The International Air Transport Association (IATA) says even without COVID-19, winter has always been a bad season for the airline industry and support from governments will be critical to sustaining the airlines.
The airline industry is one of the sectors that were hugely affected the COVID-19 pandemic countries closing their borders and airspaces for more than three months resulting many people losing jobs.“For example, the 2019 net profit margin for European airlines followed the normal seasonal pattern and was 9% and 17% respectively in Q2 and Q3 (northern summer). But it started at -1% in Q1 and finished the year at 2% in Q4 (northern winter). The winter season will be even more challenging amid the recovery from COVID-19,” said IATA.
With most tourism resorts still closed or partially opened, not many people are expected to start travelling as there is still uncertainty and people are being put in quarantine and this means less business especially for passenger airlines.
The hesitation by people to start travelling was confirmed by the a public opinion conducted in the first week of June, 2020 and its resulted showed greater caution among travellers in returning to travel.
Only 45% of travellers surveyed intend to return to the skies within a few months of the pandemic subsiding. A further 36% said that they would wait six months.
According to IATA, “That is a significant shift from April 2020 when 61% said that they would return to travel within a few months of the pandemic subsiding and 21% responded that they would wait about six months.”
IATA said the survey findings are corroborated in key passenger trends demonstrating continuing market uncertainty:
- Overall bookings are down 82% year-on-year compared to June 2019.
- Long-haul forward bookings for the first week in November 2020 are 59% below normal levels. Historical trends show about 14% of airline tickets are sold 22 weeks in advance of travel. Current bookings for 1-7 November show that tickets have been sold to only 5% of the 2019 number of passengers.
- Passengers are booking closer to the time of travel. Bookings for travel 20 or more days in the future accounted for 29% of bookings made in May 2020, down from 49% in 2019. Similarly, 41% of bookings made in May 2020 were for travel within 3 days, more than double the 18% in May 2019.
Commenting on the situation, IATA’s director-general Alexandre de Juniac said figures for forward bookings are down due to COVID-19 uncertainty.
“People are returning to the skies but the horizon of uncertainty of the COVID-19 crisis is extending. Forward bookings are down, and people are hedging their travel bets by booking closer to the time of travel.
“Airlines in the Northern hemisphere rely on a strong summer season and a predictable booking curve to get them through the lean months. But neither of these conditions are in place and airlines will need continued help from governments to survive a hard winter.
“Airlines will need much more flexibility to plan schedules around these changing consumer trends. Financial and operational flexibility equals survival,” he said
To keep the airline industry running, IATA highlighted four keys areas where governments could assist airlines:
- Extending the waiver from the 80-20 use-it-or-lose-it rule in the Worldwide Airport Slot Guidelines.
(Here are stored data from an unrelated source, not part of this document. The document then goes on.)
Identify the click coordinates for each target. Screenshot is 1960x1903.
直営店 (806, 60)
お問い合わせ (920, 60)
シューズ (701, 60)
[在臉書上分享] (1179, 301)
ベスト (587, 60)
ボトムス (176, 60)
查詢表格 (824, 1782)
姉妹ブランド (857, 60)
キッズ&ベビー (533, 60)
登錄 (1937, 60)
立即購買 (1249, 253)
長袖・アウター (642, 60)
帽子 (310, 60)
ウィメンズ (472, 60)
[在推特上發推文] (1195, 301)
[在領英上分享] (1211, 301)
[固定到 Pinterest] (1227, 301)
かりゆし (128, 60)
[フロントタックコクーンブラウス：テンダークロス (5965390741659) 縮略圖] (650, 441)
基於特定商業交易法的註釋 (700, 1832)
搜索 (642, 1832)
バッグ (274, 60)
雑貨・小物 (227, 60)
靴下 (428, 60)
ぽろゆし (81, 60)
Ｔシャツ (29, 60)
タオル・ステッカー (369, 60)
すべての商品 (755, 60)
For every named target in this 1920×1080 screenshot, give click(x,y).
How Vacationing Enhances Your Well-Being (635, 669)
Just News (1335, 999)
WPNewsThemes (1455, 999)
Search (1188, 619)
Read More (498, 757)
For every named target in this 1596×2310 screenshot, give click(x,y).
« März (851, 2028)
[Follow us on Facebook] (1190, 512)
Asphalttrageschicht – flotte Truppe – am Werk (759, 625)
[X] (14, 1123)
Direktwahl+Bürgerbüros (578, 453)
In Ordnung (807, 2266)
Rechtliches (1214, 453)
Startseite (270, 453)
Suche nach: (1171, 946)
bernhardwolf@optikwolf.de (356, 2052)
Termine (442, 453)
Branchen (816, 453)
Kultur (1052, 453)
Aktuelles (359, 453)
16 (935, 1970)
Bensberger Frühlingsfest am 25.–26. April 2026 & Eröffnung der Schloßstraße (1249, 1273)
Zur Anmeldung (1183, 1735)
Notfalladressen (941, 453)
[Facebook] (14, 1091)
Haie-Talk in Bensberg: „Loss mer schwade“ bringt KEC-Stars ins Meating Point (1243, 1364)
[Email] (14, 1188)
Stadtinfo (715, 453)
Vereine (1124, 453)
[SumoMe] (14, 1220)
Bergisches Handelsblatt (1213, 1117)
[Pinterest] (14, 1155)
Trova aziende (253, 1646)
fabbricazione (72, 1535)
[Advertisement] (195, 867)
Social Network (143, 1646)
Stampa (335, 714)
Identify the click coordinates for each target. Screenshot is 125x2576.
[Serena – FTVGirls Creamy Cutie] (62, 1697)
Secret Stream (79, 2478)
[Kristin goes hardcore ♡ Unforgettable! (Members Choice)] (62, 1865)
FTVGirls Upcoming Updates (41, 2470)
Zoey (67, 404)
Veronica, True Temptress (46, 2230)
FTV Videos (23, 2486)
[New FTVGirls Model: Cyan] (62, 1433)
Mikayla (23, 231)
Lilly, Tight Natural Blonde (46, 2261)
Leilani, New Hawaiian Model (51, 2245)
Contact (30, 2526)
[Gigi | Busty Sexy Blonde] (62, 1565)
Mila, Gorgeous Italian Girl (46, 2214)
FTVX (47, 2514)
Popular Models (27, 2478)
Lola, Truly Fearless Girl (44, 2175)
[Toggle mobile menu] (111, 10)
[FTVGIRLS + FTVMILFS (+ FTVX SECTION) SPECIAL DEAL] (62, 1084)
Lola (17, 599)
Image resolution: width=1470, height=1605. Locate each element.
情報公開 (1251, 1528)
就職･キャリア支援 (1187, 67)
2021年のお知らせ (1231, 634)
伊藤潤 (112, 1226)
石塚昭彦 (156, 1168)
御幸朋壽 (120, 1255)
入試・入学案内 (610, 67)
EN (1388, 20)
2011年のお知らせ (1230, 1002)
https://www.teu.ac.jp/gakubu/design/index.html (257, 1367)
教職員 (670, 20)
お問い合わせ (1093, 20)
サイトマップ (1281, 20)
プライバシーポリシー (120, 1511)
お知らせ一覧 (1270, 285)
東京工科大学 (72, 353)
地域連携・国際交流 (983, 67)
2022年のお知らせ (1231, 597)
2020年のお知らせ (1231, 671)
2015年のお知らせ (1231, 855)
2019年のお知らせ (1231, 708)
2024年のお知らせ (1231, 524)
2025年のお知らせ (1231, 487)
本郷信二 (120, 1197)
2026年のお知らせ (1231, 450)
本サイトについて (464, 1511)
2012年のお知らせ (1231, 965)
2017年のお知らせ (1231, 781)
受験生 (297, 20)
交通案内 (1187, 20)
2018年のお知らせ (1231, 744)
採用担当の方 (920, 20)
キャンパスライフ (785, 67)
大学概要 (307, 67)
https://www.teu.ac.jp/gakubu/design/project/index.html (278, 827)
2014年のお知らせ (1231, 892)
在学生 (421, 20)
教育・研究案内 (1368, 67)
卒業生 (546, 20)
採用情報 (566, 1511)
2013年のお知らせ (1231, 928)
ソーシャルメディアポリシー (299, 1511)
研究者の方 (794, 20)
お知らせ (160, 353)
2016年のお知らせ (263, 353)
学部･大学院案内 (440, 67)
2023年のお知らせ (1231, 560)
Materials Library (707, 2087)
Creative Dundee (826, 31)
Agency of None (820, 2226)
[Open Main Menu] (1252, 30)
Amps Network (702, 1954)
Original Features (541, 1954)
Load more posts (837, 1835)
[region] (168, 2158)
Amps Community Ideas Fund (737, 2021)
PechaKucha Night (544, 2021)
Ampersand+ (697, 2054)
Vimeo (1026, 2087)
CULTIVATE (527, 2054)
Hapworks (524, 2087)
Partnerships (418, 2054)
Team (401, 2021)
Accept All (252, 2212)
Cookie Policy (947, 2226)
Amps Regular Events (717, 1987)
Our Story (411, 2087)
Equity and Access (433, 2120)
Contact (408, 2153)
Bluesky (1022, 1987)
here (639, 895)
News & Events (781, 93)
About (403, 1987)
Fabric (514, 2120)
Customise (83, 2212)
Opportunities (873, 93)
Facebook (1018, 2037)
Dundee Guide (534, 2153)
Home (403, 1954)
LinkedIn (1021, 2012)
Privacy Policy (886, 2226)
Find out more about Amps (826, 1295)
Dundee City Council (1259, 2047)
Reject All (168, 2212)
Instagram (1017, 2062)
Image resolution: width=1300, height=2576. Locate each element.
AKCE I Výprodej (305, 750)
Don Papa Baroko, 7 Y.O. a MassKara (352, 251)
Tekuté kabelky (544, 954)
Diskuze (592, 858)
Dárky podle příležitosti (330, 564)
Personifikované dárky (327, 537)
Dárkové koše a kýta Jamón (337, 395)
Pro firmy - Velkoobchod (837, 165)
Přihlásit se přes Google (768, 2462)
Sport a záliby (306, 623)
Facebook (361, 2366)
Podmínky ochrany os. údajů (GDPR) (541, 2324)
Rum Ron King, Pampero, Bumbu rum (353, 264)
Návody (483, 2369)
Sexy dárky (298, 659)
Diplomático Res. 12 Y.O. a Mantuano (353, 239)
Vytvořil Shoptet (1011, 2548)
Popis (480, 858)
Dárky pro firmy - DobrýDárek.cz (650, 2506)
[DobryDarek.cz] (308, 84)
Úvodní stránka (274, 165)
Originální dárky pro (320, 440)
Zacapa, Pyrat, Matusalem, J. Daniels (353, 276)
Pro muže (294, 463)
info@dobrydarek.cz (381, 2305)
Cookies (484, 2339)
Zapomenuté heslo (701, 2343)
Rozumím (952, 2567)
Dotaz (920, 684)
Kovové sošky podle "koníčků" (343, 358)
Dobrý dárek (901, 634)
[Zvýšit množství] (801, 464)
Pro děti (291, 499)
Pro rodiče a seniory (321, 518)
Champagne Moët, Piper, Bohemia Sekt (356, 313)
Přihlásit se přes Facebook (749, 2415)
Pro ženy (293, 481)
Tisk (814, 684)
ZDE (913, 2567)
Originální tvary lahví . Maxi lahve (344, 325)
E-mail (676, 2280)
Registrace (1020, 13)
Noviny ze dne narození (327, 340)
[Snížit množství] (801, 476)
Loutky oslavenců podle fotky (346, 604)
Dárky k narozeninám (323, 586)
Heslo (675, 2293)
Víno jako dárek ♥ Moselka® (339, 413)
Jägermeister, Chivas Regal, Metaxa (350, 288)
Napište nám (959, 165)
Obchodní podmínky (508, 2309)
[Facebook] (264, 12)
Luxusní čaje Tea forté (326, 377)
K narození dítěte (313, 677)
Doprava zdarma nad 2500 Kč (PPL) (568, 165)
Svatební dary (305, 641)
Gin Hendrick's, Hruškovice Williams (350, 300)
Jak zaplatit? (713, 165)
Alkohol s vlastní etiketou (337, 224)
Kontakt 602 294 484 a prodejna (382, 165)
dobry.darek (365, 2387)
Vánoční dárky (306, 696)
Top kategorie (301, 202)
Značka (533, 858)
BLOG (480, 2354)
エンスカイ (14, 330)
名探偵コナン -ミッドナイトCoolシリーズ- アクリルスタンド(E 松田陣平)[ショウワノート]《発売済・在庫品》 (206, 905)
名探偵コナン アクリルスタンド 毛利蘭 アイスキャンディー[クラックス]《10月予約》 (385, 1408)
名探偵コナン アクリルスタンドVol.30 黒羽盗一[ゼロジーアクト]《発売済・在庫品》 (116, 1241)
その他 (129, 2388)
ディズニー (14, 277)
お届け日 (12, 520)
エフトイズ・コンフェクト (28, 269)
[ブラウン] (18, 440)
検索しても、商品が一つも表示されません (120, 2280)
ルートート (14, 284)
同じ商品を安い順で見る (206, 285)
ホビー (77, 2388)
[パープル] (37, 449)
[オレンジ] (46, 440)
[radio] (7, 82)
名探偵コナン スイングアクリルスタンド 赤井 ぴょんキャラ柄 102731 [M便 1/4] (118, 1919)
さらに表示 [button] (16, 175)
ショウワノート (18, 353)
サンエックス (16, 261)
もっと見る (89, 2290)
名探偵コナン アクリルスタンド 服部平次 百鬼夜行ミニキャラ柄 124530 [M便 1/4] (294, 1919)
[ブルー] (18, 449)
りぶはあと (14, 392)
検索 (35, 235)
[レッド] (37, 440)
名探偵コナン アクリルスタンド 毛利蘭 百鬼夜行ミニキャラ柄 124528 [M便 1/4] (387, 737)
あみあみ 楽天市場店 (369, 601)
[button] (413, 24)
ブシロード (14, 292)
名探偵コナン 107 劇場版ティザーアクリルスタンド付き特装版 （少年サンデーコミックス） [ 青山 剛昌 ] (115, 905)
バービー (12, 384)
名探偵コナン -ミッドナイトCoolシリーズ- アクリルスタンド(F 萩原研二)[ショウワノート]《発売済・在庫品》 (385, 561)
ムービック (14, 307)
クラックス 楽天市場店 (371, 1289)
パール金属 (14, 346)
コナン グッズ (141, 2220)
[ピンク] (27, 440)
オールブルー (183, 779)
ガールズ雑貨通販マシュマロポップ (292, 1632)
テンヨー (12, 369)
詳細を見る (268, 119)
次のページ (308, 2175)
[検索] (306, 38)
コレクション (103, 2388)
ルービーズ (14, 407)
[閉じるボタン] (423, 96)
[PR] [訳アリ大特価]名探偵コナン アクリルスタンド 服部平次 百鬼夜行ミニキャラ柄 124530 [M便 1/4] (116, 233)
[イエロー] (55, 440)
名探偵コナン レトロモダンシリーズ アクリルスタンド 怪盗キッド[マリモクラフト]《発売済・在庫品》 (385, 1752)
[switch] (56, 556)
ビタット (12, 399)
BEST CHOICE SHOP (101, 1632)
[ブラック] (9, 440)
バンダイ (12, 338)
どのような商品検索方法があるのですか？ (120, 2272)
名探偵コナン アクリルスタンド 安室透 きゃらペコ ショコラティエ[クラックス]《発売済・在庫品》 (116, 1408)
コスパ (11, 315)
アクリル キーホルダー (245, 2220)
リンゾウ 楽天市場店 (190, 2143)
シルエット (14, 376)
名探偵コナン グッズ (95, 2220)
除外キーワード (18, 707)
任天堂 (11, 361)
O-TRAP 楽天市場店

In these extraordinary times, airlines need much more flexibility to plan schedules and business-critical decisions should not be compromised by slot allocation guidelines designed for normal times. “There were good reasons why the 80-20 rule was waived for the summer season. Regulators should apply the same common-sense approach again and waive the rule for the winter season as well. Airlines need to focus on meeting what consumers want today, without trying to defend the slots needed for what their schedule might look like a year from now,” said de Juniac.
- Continued financial assistance in ways that do not increase industry debt levels which have risen sharply. Some governments are exploring measures including subsidizing domestic operations and waiving airport and air traffic control charges.
- Extensions to wage subsidies and corporate tax relief measures. The wage subsidy schemes have provided some $35 billion in relief to airlines. Tapering these more slowly would give airlines more time to recover and minimize job losses. Relief for corporate and indirect taxes such as VAT, passenger taxes or fuel taxes would support market stimulus.
- Avoiding increases in charges and fees. While airports and air navigation service providers have suffered revenue falls, steep increases in charges must be avoided during the restart period as this will severely impact airline financials and market recovery. Similarly, governments should cover the costs of new health measures imposed as a result of COVID-19.
Mr de Juniac added that while people are beginning to travel each day but the numbers are no way near the normal.
“The numbers are moving in the right direction, but we are by no means anywhere near normal or sustainable levels of activity. Financial relief measures are still desperately needed. And policy-relief measures like a slot usage waiver remain critical.
“Governments need to grant that by no later than the end of July to provide at least that certainty for this beleaguered and battered industry,” he said.